• [WHAT THE TASK REQUIRES]
Convert the items below into a JSON list of strings, one string per line and no blank lines, starting with the line that contains "Describe the element at coordinates (220, 21)" and going on through the line that contains "center [38, 296].".

• [STORED DATA]
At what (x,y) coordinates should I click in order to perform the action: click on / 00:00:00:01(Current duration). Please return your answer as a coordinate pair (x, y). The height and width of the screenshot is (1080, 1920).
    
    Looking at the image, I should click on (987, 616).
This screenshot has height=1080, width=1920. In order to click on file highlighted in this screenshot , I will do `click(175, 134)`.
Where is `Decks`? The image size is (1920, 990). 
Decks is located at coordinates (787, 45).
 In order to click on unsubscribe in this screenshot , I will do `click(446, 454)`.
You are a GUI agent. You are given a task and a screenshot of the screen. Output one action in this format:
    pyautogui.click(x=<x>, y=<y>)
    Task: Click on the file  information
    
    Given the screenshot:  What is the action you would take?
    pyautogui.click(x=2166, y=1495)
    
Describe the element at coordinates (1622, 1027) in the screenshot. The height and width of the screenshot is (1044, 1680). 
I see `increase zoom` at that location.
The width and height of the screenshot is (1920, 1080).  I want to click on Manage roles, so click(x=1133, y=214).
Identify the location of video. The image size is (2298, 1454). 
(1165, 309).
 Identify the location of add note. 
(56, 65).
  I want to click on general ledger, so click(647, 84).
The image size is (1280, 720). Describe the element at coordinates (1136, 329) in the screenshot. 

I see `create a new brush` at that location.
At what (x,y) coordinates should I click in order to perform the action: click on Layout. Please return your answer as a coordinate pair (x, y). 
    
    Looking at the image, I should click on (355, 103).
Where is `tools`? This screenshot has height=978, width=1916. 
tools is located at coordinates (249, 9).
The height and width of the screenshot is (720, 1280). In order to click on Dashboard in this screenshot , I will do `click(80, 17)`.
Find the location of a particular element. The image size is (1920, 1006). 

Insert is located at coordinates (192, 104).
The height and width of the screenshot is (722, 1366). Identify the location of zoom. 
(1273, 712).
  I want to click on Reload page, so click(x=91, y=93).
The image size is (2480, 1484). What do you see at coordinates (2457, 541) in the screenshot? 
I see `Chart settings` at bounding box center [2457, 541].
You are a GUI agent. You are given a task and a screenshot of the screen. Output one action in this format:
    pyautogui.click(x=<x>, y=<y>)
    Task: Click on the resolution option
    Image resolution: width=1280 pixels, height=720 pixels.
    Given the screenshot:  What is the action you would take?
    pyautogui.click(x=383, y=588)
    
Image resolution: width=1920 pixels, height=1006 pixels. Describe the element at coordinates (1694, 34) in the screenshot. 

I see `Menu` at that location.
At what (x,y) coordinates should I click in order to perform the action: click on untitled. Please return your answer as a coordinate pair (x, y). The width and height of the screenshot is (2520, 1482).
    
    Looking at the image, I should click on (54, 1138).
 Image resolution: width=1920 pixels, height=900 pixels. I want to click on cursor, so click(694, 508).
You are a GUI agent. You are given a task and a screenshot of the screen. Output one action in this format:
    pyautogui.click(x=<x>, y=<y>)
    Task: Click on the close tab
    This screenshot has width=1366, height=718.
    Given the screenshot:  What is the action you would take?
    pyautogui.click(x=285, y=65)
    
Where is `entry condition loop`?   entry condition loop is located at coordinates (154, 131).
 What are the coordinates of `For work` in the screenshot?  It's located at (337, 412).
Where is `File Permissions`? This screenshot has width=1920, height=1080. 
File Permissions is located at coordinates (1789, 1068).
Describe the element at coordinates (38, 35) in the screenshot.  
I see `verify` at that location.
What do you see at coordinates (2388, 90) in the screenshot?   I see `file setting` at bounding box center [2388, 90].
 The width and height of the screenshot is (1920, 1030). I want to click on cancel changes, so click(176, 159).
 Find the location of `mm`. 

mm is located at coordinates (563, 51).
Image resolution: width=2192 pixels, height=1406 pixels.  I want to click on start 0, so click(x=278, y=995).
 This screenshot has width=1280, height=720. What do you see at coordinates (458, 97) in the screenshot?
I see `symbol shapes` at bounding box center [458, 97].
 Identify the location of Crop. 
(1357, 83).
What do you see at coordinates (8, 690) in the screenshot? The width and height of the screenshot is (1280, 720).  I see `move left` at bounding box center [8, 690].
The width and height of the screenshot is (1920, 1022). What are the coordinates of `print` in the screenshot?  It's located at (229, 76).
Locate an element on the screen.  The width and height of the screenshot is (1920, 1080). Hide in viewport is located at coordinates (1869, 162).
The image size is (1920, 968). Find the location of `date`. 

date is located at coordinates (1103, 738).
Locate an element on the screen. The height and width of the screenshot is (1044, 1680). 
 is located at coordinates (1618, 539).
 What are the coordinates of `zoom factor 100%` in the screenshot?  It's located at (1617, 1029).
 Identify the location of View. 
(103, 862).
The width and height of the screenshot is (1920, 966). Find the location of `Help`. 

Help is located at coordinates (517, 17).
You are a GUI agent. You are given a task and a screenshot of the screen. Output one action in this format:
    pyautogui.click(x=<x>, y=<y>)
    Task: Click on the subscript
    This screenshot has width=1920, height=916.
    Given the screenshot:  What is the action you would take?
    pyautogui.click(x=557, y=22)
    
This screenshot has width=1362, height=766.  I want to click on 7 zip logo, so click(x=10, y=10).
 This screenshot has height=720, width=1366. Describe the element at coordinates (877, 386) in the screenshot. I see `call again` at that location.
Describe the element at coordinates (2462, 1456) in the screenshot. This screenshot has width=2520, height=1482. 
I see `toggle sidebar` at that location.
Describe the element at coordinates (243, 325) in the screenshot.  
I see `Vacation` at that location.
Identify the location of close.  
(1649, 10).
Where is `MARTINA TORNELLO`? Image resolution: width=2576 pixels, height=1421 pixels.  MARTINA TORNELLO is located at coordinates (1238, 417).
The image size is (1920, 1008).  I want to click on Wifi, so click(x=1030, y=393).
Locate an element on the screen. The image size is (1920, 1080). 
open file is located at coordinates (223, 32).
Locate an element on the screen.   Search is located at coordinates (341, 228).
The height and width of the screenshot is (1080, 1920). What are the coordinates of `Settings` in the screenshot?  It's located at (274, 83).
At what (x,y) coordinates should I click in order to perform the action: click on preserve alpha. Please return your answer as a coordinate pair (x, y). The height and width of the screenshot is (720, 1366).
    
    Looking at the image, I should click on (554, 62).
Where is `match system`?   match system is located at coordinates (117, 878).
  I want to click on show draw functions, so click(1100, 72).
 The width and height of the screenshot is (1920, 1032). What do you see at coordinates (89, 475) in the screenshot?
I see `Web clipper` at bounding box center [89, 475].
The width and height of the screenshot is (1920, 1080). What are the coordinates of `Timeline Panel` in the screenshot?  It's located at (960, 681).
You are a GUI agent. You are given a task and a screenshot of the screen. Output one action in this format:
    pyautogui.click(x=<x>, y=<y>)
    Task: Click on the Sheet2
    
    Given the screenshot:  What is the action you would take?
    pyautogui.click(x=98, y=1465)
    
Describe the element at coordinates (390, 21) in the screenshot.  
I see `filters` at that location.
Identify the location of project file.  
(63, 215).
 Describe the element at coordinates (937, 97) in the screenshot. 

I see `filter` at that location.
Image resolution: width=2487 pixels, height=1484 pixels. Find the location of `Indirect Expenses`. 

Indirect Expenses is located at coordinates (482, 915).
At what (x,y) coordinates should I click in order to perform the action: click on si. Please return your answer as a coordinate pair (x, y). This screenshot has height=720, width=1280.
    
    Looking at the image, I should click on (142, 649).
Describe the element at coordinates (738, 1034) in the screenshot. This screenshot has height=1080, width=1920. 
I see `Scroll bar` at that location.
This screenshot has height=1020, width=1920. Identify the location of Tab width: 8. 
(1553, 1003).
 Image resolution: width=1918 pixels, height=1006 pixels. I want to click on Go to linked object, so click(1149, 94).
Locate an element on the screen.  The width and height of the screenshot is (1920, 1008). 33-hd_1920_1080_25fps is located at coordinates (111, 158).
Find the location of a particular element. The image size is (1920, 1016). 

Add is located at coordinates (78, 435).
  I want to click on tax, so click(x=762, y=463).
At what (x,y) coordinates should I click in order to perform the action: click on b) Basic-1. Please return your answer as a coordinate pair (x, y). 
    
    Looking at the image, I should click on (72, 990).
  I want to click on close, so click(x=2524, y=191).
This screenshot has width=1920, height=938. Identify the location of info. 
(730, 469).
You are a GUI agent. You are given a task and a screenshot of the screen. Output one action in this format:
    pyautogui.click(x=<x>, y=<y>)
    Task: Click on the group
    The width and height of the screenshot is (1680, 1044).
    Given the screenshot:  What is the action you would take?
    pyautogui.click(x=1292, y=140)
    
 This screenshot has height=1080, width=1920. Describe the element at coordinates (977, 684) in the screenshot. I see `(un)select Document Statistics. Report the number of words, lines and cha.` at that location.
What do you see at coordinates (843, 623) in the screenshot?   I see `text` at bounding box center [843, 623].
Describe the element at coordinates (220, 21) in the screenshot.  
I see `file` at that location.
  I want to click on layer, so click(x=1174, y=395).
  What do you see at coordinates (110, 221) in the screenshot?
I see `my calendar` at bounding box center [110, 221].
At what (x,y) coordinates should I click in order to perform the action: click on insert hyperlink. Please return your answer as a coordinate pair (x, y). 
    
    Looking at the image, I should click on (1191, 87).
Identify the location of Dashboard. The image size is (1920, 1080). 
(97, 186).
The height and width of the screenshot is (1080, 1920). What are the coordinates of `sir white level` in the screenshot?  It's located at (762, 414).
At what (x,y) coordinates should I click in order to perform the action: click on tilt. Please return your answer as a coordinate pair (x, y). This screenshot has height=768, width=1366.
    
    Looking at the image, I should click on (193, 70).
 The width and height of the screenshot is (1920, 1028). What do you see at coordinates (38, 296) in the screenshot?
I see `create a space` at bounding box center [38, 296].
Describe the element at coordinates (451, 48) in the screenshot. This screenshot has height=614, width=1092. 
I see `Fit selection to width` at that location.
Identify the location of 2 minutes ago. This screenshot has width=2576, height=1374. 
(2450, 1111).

• [PROBLEM SOLUTION]
[
  "Describe the element at coordinates (220, 21) in the screenshot.  ",
  "I see `file` at that location.",
  "  I want to click on layer, so click(x=1174, y=395).",
  "  What do you see at coordinates (110, 221) in the screenshot?",
  "I see `my calendar` at bounding box center [110, 221].",
  "At what (x,y) coordinates should I click in order to perform the action: click on insert hyperlink. Please return your answer as a coordinate pair (x, y). ",
  "    Looking at the image, I should click on (1191, 87).",
  "Identify the location of Dashboard. The image size is (1920, 1080). ",
  "(97, 186).",
  "The height and width of the screenshot is (1080, 1920). What are the coordinates of `sir white level` in the screenshot?  It's located at (762, 414).",
  "At what (x,y) coordinates should I click in order to perform the action: click on tilt. Please return your answer as a coordinate pair (x, y). This screenshot has height=768, width=1366.",
  "    Looking at the image, I should click on (193, 70).",
  " The width and height of the screenshot is (1920, 1028). What do you see at coordinates (38, 296) in the screenshot?",
  "I see `create a space` at bounding box center [38, 296]."
]